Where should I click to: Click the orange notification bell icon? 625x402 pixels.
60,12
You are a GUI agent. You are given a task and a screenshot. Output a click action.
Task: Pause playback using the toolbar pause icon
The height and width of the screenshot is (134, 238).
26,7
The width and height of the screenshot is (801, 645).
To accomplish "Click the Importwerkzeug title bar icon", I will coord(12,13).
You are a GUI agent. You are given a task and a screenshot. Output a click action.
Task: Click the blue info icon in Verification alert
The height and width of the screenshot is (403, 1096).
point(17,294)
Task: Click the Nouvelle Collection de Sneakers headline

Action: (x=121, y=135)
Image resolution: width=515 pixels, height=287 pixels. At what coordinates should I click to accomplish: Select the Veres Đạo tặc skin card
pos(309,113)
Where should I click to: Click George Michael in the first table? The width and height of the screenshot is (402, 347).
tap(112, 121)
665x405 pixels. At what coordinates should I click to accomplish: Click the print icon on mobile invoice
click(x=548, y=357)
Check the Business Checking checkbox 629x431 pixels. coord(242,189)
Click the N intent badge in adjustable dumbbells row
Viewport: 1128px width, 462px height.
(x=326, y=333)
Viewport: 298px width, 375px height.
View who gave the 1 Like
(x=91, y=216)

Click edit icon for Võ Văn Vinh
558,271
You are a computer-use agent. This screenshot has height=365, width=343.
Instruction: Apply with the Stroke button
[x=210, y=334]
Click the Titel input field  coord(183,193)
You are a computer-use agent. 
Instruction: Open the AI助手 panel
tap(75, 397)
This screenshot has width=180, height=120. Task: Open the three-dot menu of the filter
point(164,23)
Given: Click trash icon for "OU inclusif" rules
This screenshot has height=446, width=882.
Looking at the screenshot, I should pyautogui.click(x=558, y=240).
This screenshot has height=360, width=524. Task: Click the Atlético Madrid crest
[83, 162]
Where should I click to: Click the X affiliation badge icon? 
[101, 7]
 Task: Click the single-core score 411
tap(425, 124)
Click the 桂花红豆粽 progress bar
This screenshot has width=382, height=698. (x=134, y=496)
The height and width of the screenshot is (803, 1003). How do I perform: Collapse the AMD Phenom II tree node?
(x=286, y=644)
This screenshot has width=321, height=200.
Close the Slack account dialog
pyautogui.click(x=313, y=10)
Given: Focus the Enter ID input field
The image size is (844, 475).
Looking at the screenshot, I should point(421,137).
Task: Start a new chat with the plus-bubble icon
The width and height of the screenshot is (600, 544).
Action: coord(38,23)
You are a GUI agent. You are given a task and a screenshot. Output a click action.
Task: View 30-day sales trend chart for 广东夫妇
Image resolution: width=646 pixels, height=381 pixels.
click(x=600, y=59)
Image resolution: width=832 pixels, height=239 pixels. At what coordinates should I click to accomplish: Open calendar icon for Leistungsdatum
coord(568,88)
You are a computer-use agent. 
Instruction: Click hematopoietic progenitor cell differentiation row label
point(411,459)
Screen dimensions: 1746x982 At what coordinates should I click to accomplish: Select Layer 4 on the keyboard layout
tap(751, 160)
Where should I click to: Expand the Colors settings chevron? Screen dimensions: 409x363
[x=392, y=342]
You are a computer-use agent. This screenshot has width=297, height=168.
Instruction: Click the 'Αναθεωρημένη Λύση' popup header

##############################

### What you are asked to do
Copy out each line in the preceding records that contains "input".

### Completed task
Click the Titel input field  coord(183,193)
Given: Focus the Enter ID input field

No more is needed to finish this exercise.